Ok as you may have seen from my previous posts I have been given a frog set up for free! I have been thinking of keeping frogs for a while now, I am by means a novice I have kept snakes since I was 13 and am now 35. I have been researching frogs and have seen a shop selling Chinese Tree Frogs but can not find much about their care at all 
Can any one help or point me in the right direction please? 
Thanks


----------



## Ron Magpie (Oct 11, 2009)

I don't know anything about 'Chinese treefrogs'- there are Japanese green treefrogs, and any number of Asian treefrogs that probably occur in China, but I know of none by that particular name. You need to press the shop on what they actually mean.
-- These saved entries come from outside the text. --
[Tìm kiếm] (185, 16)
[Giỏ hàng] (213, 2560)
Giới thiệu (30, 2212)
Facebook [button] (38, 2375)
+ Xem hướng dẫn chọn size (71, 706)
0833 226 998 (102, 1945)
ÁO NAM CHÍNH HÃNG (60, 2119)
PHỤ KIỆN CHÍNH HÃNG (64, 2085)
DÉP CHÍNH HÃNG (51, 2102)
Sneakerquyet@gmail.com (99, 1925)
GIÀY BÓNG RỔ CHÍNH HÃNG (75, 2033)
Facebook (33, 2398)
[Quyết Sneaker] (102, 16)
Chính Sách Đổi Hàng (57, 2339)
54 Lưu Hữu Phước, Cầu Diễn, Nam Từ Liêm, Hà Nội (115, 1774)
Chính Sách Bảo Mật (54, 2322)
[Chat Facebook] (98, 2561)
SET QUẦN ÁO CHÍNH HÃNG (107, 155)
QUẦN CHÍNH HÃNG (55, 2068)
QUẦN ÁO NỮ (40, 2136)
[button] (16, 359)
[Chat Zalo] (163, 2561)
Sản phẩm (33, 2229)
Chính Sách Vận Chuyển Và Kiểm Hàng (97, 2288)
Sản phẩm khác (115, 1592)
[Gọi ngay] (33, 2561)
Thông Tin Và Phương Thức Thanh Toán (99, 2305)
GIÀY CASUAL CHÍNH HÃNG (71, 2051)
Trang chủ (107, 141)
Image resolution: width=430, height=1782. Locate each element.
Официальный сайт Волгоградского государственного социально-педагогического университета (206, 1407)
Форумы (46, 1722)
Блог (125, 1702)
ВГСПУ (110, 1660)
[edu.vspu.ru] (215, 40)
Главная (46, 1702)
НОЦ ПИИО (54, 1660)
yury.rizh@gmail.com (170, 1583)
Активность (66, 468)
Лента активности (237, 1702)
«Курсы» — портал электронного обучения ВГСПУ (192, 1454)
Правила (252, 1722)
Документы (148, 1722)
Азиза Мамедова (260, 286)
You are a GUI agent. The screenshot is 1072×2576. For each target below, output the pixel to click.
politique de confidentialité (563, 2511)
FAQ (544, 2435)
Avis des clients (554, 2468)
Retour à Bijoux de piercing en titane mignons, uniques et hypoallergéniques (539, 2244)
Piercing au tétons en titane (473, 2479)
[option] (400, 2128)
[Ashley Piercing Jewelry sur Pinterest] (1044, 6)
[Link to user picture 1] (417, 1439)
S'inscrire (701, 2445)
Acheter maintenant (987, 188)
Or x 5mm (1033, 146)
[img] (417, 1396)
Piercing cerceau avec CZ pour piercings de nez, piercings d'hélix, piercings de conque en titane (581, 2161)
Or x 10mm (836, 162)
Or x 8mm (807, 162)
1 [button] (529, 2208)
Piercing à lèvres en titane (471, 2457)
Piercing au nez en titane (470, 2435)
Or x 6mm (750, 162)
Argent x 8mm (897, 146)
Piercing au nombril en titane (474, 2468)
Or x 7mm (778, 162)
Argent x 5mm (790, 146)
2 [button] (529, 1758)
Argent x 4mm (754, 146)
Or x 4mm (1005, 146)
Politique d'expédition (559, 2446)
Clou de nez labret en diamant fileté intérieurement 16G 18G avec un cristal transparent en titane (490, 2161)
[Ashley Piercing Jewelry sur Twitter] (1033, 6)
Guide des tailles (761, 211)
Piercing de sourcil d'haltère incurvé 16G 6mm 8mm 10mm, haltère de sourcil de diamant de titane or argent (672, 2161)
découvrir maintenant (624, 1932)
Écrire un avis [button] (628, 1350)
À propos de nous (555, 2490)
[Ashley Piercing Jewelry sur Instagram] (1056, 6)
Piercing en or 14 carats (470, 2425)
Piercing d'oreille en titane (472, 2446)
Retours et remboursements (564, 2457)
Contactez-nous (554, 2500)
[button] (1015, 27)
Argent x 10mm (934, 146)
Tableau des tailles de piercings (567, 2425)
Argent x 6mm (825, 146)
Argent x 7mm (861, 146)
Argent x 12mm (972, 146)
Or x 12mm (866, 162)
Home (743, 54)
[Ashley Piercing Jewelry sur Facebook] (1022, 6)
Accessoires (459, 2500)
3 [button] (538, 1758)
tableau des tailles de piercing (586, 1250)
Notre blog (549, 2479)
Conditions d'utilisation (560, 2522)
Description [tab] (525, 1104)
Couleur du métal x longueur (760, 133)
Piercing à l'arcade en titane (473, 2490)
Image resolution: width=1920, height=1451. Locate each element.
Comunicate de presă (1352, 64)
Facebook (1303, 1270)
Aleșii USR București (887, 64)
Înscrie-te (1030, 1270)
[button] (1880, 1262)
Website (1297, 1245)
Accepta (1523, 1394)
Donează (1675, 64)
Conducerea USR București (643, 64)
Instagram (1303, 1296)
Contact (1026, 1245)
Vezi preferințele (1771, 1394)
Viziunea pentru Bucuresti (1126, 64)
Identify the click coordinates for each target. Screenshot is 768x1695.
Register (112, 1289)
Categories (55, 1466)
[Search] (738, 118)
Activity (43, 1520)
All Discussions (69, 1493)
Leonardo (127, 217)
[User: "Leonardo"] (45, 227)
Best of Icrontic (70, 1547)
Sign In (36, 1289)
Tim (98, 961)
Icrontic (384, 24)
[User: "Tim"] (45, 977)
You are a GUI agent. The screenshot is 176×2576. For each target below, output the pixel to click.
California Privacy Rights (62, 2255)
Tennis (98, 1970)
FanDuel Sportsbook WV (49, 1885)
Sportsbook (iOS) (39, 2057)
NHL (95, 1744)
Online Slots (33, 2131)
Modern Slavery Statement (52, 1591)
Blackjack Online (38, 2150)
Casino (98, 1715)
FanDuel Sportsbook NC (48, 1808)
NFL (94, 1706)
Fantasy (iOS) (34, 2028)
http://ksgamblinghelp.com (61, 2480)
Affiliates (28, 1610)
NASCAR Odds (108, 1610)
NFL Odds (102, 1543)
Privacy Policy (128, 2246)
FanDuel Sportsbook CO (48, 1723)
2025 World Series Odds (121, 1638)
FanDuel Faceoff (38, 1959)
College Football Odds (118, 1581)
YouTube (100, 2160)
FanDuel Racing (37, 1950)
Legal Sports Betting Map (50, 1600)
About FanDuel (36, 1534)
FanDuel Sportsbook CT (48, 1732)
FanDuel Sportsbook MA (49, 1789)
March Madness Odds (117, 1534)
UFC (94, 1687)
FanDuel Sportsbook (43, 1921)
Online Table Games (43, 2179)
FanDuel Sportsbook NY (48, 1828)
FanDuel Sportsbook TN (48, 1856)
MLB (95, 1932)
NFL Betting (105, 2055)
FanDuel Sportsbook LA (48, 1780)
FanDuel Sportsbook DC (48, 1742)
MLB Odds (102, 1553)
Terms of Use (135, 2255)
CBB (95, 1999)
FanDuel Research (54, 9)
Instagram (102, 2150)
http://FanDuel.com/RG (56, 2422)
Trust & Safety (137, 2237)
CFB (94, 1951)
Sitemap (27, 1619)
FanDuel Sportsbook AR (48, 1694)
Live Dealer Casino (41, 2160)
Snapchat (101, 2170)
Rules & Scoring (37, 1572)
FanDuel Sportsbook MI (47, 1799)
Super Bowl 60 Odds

Treefrogs in general are fairly straightforward- tank height, perches and sturdy plants are the norm; they do vary a fair bit in their temperature and humidity needs, though, so it would be useful to know which actual species we are talking about.


----------



## samsnake (Mar 10, 2009)

Ron Magpie said:


> I don't know anything about 'Chinese treefrogs'- there are Japanese green treefrogs, and any number of Asian treefrogs that probably occur in China, but I know of none by that particular name. You need to press the shop on what they actually mean.
> 
> Treefrogs in general are fairly straightforward- tank height, perches and sturdy plants are the norm; they do vary a fair bit in their temperature and humidity needs, though, so it would be useful to know which actual species we are talking about.


Thank you for your reply 
Their latin name is Hyla chinensis and the shop have as Chinese Tree Frogs. I really like the look of them but I am also considering White Lipped, Milk frogs and also Whites. There is so many that I like so am trying to narrow down my choices as I would prefer a frog that is easy to look after to start with as they look so delicate and want to make sure I get everything right for them.


----------



## obrowell (Jan 8, 2010)

These guys are very easy to look after. I only heated mine with compact bulbs in an exo terra canopy. This kept the temperatures about 24c during the day, dropping to 20c at night. Mine were bold little things and would often move about during the day and would quite happilt feed from tweezers on the usual stuff. All in all a good little frog to keep.


----------



## Ron Magpie (Oct 11, 2009)

Ok, so what I can find on them suggests that they are a warm temperate to sub-tropical species- so the guidence for the equivalent North American green treefrog should give you a rough guideline: Amphibian Care >> Green Tree Frog (Hyla cinerea) Care

White-lipped are a bit tempremental; they like similar conditions to White's, but with higher humidity and more stable temperatures. Whites don't like it too humid, although they are pretty adaptable when it comes to temperatures. Milks need a full-on tropical viv. 

Hope some of that helps.


----------



## Ron Magpie (Oct 11, 2009)

And I forgot to say 'welcome to the section'!

:welcome:


----------



## samsnake (Mar 10, 2009)

Thank you so much for all of everyones help 
I love the pics and think I am going to go for the Chinese Tree Frogs as they look and sound ideal for me. I am really looking forward to getting some now. I will post pics when they are here and settled in


----------